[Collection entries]
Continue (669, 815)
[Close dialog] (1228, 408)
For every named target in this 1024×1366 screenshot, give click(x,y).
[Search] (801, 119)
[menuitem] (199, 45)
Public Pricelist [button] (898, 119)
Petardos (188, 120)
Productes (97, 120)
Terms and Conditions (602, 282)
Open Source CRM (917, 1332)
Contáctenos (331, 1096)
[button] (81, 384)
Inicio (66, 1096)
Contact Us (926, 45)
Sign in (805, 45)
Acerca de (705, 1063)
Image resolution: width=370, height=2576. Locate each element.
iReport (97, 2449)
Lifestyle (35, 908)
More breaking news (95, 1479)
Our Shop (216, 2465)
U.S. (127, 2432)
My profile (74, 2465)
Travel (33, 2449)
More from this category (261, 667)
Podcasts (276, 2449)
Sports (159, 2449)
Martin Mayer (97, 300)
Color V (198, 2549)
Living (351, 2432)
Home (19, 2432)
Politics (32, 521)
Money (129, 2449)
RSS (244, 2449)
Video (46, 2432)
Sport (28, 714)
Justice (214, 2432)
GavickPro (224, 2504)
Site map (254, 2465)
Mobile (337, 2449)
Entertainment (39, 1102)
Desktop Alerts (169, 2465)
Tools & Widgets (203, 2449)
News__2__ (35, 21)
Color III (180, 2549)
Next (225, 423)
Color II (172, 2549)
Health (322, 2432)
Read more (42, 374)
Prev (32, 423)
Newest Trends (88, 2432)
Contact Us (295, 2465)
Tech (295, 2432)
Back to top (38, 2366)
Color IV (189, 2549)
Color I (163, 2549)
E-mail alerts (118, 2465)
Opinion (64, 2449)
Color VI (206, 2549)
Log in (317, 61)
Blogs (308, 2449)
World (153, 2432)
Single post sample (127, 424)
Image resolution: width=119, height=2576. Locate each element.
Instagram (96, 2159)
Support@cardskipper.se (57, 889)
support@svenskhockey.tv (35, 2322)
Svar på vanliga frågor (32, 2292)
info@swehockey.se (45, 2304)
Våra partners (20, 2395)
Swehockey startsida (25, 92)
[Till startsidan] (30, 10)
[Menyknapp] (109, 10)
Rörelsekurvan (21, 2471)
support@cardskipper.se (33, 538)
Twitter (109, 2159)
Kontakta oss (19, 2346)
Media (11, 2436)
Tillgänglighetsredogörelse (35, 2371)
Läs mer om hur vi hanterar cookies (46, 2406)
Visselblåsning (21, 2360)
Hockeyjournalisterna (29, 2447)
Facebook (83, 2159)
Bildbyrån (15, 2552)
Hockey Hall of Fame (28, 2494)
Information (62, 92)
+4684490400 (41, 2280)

## ACTIVITY
Of all the entries above, output exactly the lines between the one holding "Podcasts (276, 2449)" and the one holding "Entertainment (39, 1102)", inclusive.

## ANSWER FOR THE TASK
Podcasts (276, 2449)
Sports (159, 2449)
Martin Mayer (97, 300)
Color V (198, 2549)
Living (351, 2432)
Home (19, 2432)
Politics (32, 521)
Money (129, 2449)
RSS (244, 2449)
Video (46, 2432)
Sport (28, 714)
Justice (214, 2432)
GavickPro (224, 2504)
Site map (254, 2465)
Mobile (337, 2449)
Entertainment (39, 1102)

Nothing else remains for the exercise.